(Exercise requirements): Report how many lines contain the word "will" in the listing that follows. Give nothing besides the number.

(Material for this exercise):

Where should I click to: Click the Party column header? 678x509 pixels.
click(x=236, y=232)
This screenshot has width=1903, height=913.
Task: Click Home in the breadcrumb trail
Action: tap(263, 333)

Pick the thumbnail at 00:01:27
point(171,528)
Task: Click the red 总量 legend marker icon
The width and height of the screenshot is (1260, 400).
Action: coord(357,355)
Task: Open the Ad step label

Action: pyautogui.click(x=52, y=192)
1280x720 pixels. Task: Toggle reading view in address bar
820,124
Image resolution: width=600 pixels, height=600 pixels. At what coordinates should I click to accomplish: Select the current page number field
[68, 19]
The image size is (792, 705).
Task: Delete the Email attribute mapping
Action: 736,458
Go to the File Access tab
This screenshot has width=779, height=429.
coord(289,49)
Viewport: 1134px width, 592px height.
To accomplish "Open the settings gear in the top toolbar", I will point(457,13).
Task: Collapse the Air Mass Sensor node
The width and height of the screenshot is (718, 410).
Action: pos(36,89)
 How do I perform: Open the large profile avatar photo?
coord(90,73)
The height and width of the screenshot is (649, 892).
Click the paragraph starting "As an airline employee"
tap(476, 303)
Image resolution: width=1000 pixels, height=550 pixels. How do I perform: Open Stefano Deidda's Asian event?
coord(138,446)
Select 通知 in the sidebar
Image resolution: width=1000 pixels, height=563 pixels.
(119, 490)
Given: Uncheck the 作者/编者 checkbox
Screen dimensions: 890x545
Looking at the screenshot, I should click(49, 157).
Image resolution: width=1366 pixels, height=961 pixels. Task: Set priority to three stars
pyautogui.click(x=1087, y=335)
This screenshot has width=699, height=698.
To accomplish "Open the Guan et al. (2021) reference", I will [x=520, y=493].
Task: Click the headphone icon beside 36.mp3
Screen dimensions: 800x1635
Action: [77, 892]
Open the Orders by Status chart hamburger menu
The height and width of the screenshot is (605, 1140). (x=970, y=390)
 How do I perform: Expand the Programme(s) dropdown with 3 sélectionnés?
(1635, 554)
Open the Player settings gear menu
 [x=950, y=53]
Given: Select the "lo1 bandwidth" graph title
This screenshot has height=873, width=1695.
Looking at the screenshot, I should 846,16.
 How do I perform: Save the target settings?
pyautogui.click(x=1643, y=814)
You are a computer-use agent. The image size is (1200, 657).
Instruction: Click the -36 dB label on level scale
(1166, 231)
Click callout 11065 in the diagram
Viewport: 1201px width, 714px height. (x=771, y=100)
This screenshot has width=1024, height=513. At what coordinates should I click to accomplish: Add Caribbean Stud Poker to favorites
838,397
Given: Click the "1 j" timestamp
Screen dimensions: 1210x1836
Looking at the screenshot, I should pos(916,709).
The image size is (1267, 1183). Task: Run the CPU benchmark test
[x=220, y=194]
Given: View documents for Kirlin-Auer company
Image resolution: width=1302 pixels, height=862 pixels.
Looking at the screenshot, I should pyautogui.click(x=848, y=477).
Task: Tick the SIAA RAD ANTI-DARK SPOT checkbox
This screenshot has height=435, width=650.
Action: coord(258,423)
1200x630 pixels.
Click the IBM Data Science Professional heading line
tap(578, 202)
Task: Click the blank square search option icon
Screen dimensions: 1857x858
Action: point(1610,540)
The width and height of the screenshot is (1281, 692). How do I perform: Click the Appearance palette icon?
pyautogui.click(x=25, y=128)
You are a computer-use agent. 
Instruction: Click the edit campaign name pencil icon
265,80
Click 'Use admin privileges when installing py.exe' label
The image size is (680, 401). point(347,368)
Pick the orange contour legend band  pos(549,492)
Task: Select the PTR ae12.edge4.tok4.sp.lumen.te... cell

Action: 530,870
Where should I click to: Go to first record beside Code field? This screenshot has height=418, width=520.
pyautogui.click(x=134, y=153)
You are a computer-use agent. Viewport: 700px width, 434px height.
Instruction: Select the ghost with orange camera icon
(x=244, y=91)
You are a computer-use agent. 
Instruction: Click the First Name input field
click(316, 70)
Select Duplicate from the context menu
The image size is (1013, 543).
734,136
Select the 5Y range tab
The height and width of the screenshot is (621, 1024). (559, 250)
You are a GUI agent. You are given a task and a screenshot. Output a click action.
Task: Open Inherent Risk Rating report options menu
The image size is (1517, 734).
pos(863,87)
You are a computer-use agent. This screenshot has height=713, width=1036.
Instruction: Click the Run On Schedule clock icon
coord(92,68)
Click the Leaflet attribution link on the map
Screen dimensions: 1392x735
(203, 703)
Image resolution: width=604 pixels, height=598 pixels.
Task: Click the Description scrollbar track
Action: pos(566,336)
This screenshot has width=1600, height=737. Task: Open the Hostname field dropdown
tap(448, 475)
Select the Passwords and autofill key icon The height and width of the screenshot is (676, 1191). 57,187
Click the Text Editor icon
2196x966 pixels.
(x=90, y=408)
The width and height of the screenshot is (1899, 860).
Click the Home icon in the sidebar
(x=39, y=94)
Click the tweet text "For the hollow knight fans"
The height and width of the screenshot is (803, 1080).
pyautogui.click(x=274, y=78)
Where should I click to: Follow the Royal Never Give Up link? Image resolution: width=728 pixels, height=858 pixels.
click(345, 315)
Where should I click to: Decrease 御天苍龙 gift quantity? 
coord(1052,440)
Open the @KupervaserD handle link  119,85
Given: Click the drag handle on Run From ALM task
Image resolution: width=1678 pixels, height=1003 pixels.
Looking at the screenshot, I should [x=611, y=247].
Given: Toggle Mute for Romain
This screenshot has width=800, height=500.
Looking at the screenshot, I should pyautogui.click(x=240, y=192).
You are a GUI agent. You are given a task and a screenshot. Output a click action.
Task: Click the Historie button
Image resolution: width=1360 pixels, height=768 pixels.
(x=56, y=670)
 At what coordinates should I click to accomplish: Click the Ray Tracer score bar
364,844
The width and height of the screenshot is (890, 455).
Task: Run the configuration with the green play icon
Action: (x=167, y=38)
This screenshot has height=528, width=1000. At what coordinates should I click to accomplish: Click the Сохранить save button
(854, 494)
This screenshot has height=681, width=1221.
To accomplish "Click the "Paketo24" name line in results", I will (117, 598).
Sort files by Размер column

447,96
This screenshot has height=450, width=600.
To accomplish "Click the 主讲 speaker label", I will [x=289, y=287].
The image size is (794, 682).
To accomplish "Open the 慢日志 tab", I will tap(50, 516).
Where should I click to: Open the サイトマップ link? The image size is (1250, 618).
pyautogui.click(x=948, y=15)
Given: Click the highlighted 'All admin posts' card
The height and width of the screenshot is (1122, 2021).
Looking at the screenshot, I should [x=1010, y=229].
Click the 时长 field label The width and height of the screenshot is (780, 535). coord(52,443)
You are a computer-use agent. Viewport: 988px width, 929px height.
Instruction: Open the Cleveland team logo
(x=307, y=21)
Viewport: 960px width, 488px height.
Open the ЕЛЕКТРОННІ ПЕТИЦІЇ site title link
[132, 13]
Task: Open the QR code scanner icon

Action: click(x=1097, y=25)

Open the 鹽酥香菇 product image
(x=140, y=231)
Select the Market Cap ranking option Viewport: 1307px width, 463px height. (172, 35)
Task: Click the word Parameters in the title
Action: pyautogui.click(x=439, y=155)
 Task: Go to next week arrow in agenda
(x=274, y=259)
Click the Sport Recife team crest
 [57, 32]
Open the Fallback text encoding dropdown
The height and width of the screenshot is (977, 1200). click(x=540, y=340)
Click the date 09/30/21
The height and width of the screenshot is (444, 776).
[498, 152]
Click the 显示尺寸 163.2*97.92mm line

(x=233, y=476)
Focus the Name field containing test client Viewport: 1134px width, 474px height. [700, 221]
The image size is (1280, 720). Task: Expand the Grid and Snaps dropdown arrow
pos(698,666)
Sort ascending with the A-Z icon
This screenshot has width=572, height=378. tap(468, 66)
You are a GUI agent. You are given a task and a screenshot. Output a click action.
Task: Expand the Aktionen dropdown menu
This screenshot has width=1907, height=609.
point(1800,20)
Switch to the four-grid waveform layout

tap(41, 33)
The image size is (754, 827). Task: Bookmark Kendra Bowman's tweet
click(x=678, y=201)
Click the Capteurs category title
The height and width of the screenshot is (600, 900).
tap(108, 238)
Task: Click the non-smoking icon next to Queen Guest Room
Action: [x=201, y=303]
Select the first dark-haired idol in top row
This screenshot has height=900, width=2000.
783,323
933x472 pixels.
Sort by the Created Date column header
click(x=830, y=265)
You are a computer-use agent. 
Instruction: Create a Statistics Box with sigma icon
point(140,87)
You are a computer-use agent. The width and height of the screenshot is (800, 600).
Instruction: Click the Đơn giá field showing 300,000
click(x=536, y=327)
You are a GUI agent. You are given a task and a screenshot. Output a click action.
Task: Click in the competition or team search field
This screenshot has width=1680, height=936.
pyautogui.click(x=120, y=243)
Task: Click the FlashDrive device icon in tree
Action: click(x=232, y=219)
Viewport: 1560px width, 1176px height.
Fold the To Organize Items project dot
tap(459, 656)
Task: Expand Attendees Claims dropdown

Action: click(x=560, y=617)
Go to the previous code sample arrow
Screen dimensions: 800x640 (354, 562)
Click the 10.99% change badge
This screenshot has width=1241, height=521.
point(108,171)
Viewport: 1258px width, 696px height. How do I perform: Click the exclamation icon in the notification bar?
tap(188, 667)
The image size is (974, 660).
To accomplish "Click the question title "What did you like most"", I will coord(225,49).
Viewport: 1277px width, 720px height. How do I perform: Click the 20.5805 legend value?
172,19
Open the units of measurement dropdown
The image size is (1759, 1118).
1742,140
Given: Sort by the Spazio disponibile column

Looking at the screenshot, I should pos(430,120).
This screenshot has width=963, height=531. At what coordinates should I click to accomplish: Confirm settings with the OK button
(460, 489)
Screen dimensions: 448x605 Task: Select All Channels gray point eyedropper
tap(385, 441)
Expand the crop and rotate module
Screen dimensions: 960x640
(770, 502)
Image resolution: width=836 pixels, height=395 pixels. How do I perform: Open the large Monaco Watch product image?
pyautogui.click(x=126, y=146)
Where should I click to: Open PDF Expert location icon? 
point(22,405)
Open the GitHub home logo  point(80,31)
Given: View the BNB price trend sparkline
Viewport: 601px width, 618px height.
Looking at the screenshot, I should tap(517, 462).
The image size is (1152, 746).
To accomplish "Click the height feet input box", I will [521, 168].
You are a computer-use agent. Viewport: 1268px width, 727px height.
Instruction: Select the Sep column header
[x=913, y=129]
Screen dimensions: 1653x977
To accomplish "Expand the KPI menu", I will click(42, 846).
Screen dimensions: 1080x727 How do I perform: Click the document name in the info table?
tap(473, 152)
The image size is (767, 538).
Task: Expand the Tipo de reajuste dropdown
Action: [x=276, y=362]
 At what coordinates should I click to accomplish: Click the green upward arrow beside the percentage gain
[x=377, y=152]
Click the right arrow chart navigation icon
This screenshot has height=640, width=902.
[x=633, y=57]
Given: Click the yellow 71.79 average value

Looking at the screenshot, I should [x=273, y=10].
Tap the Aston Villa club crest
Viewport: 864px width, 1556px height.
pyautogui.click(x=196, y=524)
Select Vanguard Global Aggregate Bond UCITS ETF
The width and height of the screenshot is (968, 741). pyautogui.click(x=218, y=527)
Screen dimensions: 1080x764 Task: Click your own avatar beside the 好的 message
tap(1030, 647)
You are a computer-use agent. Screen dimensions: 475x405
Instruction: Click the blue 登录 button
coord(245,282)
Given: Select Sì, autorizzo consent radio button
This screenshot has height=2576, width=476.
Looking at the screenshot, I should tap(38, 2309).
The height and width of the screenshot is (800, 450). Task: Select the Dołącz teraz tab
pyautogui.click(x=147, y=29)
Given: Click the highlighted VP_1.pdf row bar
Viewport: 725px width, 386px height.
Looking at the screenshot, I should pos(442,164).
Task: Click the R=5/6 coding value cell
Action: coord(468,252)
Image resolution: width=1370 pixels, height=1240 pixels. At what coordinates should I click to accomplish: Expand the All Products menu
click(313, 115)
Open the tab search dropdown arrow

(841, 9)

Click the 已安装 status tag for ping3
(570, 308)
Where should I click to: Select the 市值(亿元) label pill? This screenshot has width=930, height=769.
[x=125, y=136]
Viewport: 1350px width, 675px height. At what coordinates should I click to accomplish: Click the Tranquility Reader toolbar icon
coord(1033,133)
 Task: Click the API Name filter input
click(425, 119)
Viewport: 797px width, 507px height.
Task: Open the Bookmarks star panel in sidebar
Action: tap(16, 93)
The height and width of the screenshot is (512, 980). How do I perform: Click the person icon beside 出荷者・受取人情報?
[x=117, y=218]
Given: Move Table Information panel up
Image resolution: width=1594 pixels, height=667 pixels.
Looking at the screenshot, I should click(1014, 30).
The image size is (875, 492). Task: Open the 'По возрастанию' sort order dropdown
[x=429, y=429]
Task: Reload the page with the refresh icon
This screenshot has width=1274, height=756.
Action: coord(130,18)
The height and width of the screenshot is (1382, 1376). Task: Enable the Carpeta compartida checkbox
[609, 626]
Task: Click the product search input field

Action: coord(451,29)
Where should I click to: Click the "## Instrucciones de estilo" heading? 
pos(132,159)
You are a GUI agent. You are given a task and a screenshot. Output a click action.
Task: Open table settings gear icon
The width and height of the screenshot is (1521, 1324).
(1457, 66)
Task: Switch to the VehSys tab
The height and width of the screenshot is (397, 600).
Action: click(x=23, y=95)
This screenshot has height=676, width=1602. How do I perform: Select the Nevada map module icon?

(Output of the task): 8